Xbox Live Now Bigger Than Comcast http://tinyurl.com/3yj6lsn

Microsoft has sold more than 42 million game consoles worldwide, but the more impressive stat is that its Xbox Live subscription service now has more than 25 million users. That’s more subscribers than Comcast, which earlier this week reported that its subscriber count had actually decreased by 275,000 over the most recent quarter, ending at less than 23 million for the first time in years. And while many Xbox Live subscribers are clearly international, with the service available in 26 countries, Microsoft clearly has some scale and a huge audience that it could leverage.

Of course, Xbox Live is mostly about inter-person game play over the network, but Xbox Live users also watch live and on-demand video an average of 40 hours a week on the service, of which an hour a day is for media watching: 7 hrs watching media; 33 playing games.

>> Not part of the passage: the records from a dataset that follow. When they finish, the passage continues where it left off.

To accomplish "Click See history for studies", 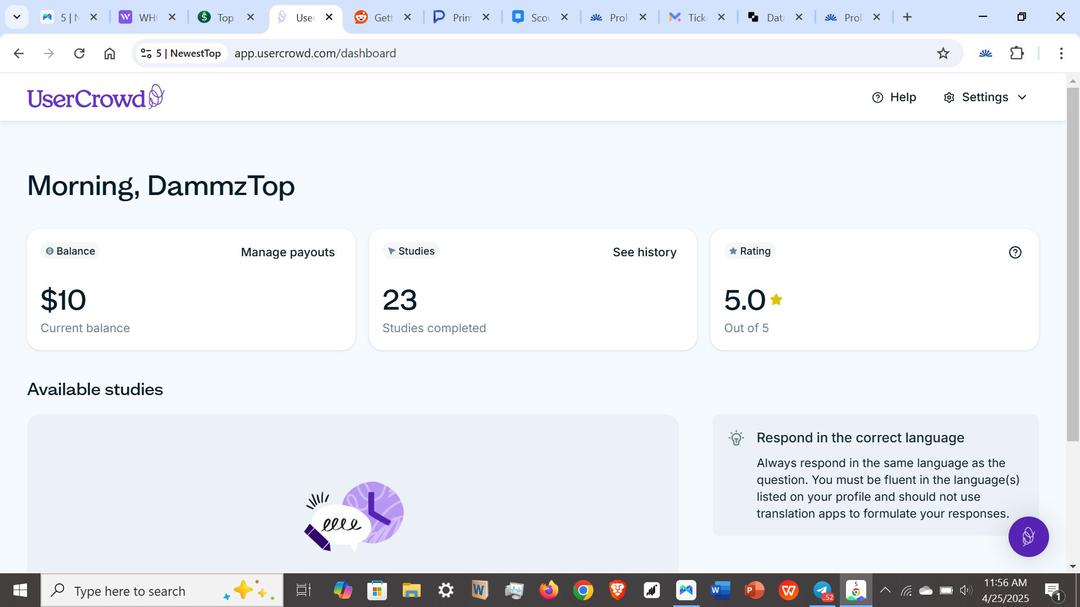I will coord(644,252).
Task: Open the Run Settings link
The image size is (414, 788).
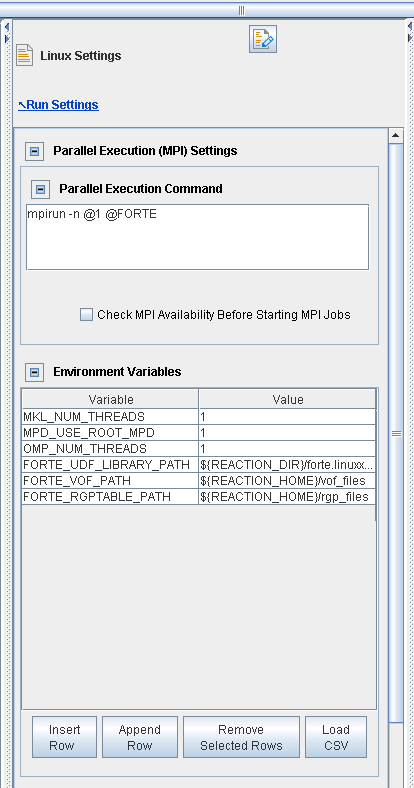Action: coord(59,105)
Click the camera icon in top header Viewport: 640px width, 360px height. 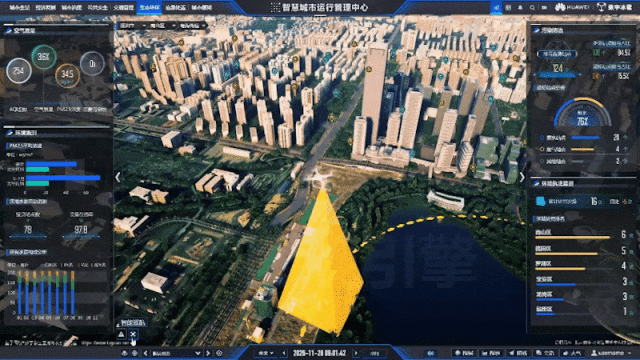(x=544, y=7)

…over the past year, the amount of time those users have spent watching TV and movie content has grown 157 percent. Not just that, but Xbox already makes more money from media sales than through its Xbox Live subscription revenues.

The console currently has video content from its Zune marketplace, Netflix and ESPN3, and early next year will also have video content from Hulu’s Plus subscription service. That range of content has 42 percent of Xbox Live subscribers watching an hour of TV and movie content on average per day, or 30 hours of video per month.